§ **Goal**
Show each line from the records below that contains the string "width".

──────── Stored records ────────

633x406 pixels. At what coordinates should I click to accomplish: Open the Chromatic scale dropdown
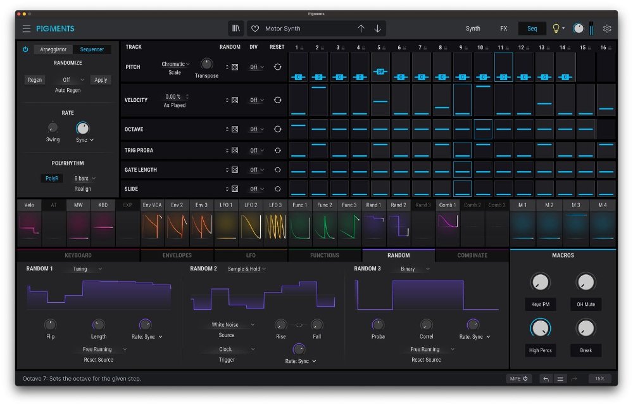(175, 64)
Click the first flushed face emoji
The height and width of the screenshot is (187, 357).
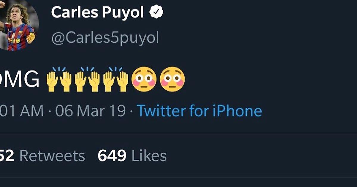[x=144, y=79]
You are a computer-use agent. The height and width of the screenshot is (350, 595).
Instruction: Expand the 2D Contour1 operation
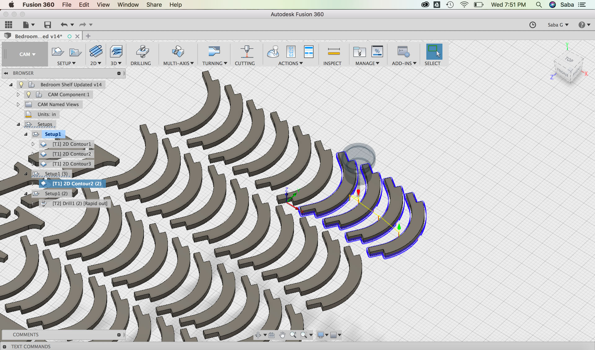[x=33, y=144]
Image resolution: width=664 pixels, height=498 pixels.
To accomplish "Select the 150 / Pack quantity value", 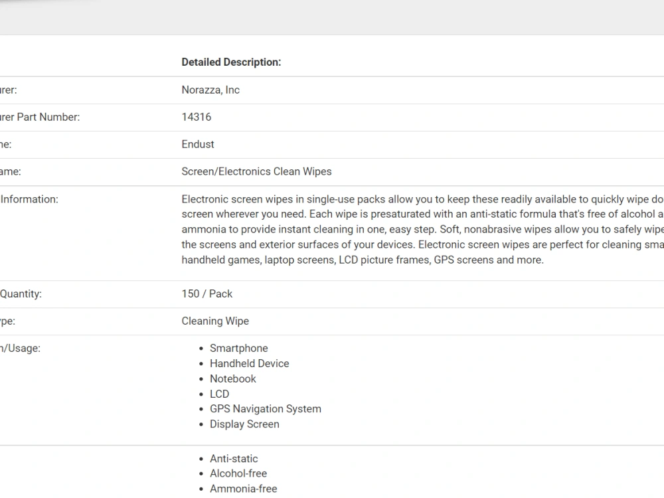I will (207, 294).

────────

§ **Complete response**
The height and width of the screenshot is (187, 357).
You are a computer-use agent. The height and width of the screenshot is (350, 595).
Image resolution: width=664 pixels, height=498 pixels.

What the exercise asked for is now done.